Pancreatic cancer continues to have a high mortality rate, and long-term survival has not improved as it has in many other cancers. This is largely because pancreatic cancer is most commonly diagnosed when already in an advanced stage or when it has metastasized to other parts of the body.
Pancreatic cystic lesions can be either benign or precancerous, and they are increasingly diagnosed, primarily due to improved detection during imaging studies. Accurate diagnosis and resection of premalignant pancreatic lesions and avoiding unnecessary surgery of otherwise benign cysts is critical, as it will influence future prognosis and treatment plans. However, there are limited ways to accurately identify precancerous or malignant pancreatic cystic lesions. Current methods for diagnosing pancreatic cysts, such as MRI or CT scan, endoscopy ultrasound (EUS) and diagnostic fluid aspiration from pancreatic cysts, often yield suboptimal or indeterminate results.

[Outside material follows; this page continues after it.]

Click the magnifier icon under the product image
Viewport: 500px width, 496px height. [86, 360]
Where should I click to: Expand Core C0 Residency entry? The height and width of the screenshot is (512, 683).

A prospective study conducted at The Ohio State University Wexner Medical Center and recently published in the journal Clinical Gastroenterology and Hepatology provides evidence of a procedure with distinctly increased diagnostic accuracy. Compared to the existing standard of care (diagnostic accuracy around 70%), Somashekar Krishna, MD, MPH, a gastroenterologist in the Division of Gastroenterology, Hepatology and Nutrition, and his team have achieved a 96% accuracy rate using EUS-guided, needle-based confocal laser endomicroscopy to detect precancerous mucinous pancreatic cystic lesions. Mucinous lesions are at a higher risk for harboring or turning into invasive pancreatic cancer compared to non-mucinous cysts. This finding provides a more definitive way to diagnose precancerous or cancerous pancreatic cysts, and will also help prevent unnecessary surgical procedures for patients with benign lesions.
Dr. Krishna’s team has performed the highest number of laser endomicroscopy procedures in the United States for pancreatic cysts and was also the first to validate diagnostic endomicroscopy patterns among independent external collaborators and combine DNA-markers from the cyst fluid with endomicroscopy images to optimize diagnosis. More recently, using endomicroscopy images, the research team has demonstrated the application of computer-aided diagnosis and machine learning in automated risk stratification of mucinous pancreatic cysts. Dr. Krishna is also leading a multicenter study involving more than 10 academic institutions in the U.S. to replicate the results achieved at the Ohio State Wexner Medical Center.
Due to the limitations imposed by existing diagnostic strategies leading to misdiagnosis of malignant pancreatic cysts or unnecessary pancreatic surgeries, minimally invasive procedures such as EUS-guided endomicroscopy are powerful adjuncts to the current multimodality approach in managing patients with pancreatic cysts. Patients with pancreatic cysts can hope for fewer invasive procedures, more accurate diagnosis and risk assessment, and appropriate early surgical intervention.